Why does Rubbing My genitals Feel So Good?
This is one of the most awkward situations for a parent to face. Children as young as three discover the sensual pleasure that comes from touching their genitals. Do not open the subject with them unless they ask you point-blank. Introduce the concept of masturbation at this point. You can tell your boys, “Sometimes your penis can get stiff because you have to pee, or if you are excited, or for no reason at all. The penis is an organ which can feel a lot of pleasure, which is why it feels so good to rub it.” For girls, say, “You have a small button above your vagina known as the clitoris. It is meant to make you feel good, that is why you like rubbing it so much”. Tell them that it is perfectly natural for them to explore their bodies, but mention that they should only do it in private.
What is An Orgasm?
The awkward questions just don’t seem to stop! If your little one directly asks you what’s an orgasm, tell them, “Remember when you touched your penis/clitoris and it felt really good? If you do it for long enough, you will feel wonderful sensations in your private area. This is an orgasm.” Most kids will be happy with this answer, but for those budding scientists who want to know why an orgasm happens, you can say, “When an adult man has an orgasm, his penis releases a special liquid called semen into an adult woman’s vagina when they are having sex. The semen goes inside the woman’s body and causes a baby to grow inside it. After nine months, the baby comes out.” You can explain this in your own words, if necessary.

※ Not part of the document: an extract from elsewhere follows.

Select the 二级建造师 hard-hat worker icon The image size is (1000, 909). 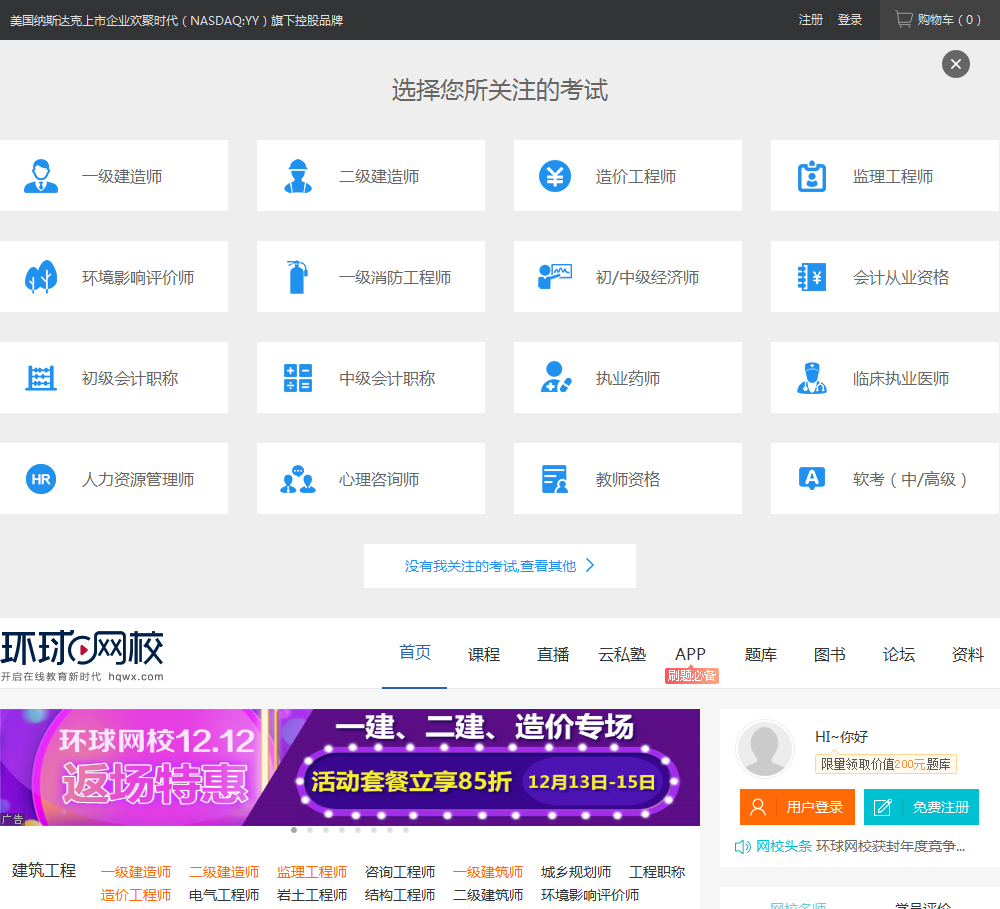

How Does the Baby Come Out?
When they ask this question, they are genuinely confused. They know by now that babies grow inside women, but are unsure of how babies can be taken out of a woman’s body. You can say, “Once the baby spends 9 months growing in the uterus, it is time for it to come out. When that happens, the mother’s body sends signals for her vagina to start expanding in size to allow the baby to come out safely.”
What does Gay Mean?
Children at this age are fortunately open to accepting the concept of homosexual relationships. If they ask you this question, don’t hesitate to inform them, “Sometimes men can fall in love with men, or women can fall in love with women. They have sex with the same gender, fall in love and live together. It is a completely natural thing. Many people are gay.” Make sure they understand that being gay is normal and that there is nothing wrong with it.
To reiterate what I have been saying from the start: It is much better for your child to learn the right things about their bodies and sex from you than half-baked knowledge from others. Try not to miss capitalising on teachable moments; whenever your child asks you a relevant question, instead of shying away from the topic, sit them down and explain it to them as clearly as possible. You might have to deal with a host of follow-up questions once you start explaining, but that is a good thing. You don’t have to be a 100% technically accurate either, as they will not be able to process all that information.